§ EXERCISE DIRECTIONS: Please rescale the records below by copying every line and changing only the answer coordinates, each multiplied by 1.9 and rounded to a whole number with halves rounded up. Leave every other line and number as it is.

§ DATA EXCERPTS:
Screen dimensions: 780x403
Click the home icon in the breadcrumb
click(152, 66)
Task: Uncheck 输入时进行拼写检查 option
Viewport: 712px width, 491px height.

§ RESPONSE:
Screen dimensions: 780x403
Click the home icon in the breadcrumb
click(289, 125)
Task: Uncheck 输入时进行拼写检查 option
Viewport: 712px width, 491px height.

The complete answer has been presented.